▸ **Source document**
[Start]

Nintendo’s storied mascot Mario is back in an all new adventure for the Wii dubbed “Super Mario Galaxy,” The latest Mario iteration is the sequel to 2002’s “Super Mario Sunshine” for the GameCube. How has the Super Mario franchise evolved since its predecessor, and how does the famed platformer translate on Nintendo’s Wii?
The game kicks off with Mario being invited by Princess Peach to attend the Star Festival in the Mushroom Kingdom. As Mario makes his way to the castle to meet-up with Princess Peach, the kingdom is suddenly attacked by King Koopa himself, Bowser. Bowser unveils his latest creation, his very own galaxy, in which he proceeds to rip Peach’s castle off of the ground and kidnap the helpless Princess. In the chaos, Mario manages to grab hold of the castle as it’s being hurled out of the ground. Soon after, Mario is awaken by three Lumas (star beings who assist our hero through out the game) who prep him up for his latest journey through Bowser’s galaxy.
Super Mario Galaxy is without a doubt the best looking Nintendo Wii game. The game features bright colours and system-pushing textures that edge out any other Wii game on the market. The intelligent spherical level design puts every other modern day platformer to shame as you never get bored of what the game ends-up throwing at you. Super Mario Galaxy is also played through an auto-camera system (eliminating camera issues that plagued previous 3D Super Mario titles) which makes the game accessible to pretty much anyone.
The latest Super Mario title also contains one of the most entertaining and memorable scores to date.

[End]

▸ **Provided records**
[Start]

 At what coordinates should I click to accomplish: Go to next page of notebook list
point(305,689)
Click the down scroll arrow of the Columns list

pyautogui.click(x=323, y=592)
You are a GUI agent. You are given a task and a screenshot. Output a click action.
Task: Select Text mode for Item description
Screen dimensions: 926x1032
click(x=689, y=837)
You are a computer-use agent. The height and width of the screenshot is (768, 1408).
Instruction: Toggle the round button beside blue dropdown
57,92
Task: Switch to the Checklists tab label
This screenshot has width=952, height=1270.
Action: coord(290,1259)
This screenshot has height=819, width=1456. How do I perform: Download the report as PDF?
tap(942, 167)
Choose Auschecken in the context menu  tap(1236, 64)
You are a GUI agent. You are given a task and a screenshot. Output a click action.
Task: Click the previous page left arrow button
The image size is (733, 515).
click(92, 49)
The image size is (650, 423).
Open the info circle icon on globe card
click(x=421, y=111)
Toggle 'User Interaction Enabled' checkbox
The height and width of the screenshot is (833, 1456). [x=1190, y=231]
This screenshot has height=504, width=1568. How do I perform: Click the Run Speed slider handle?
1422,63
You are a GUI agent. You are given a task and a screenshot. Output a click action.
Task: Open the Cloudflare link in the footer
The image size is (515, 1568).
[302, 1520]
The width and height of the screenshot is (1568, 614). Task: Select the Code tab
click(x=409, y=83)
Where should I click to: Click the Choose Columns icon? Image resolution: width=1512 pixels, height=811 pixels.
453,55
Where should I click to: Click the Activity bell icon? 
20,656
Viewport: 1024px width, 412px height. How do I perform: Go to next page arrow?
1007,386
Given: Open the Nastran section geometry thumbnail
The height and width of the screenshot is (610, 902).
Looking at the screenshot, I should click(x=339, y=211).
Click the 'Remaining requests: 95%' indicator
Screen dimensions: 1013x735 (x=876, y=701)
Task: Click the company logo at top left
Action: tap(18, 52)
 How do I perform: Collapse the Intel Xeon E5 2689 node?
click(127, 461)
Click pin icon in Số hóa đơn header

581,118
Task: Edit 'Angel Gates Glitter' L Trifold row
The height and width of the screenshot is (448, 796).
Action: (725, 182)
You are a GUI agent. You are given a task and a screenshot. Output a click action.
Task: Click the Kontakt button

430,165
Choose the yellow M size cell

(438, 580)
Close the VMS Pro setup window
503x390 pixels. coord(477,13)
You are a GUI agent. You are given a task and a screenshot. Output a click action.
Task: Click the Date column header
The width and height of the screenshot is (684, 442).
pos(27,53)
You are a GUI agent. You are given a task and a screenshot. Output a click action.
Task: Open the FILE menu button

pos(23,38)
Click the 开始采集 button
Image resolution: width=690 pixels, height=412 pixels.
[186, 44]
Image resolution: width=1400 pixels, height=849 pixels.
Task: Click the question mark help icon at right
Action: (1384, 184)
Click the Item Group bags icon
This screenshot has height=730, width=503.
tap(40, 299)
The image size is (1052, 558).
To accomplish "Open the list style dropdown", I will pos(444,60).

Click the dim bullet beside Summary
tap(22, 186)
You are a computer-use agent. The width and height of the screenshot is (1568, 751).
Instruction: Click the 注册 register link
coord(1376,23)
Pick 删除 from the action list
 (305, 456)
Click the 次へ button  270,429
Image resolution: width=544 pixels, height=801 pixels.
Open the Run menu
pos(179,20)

[End]

▸ **Exercises to complete**
1. From the Super Mario Galaxy review above, list every character or kind of being in the game's story that it names.
2. Translate this sentence from the Super Mario Galaxy review into Spanish: "The latest Super Mario title also contains one of the most entertaining and memorable scores to date."

▸ **Expected responses**
1.
- Mario
- Princess Peach
- Bowser (King Koopa)
- The Lumas

2. El último título de Super Mario también contiene una de las bandas sonoras más entretenidas y memorables hasta la fecha.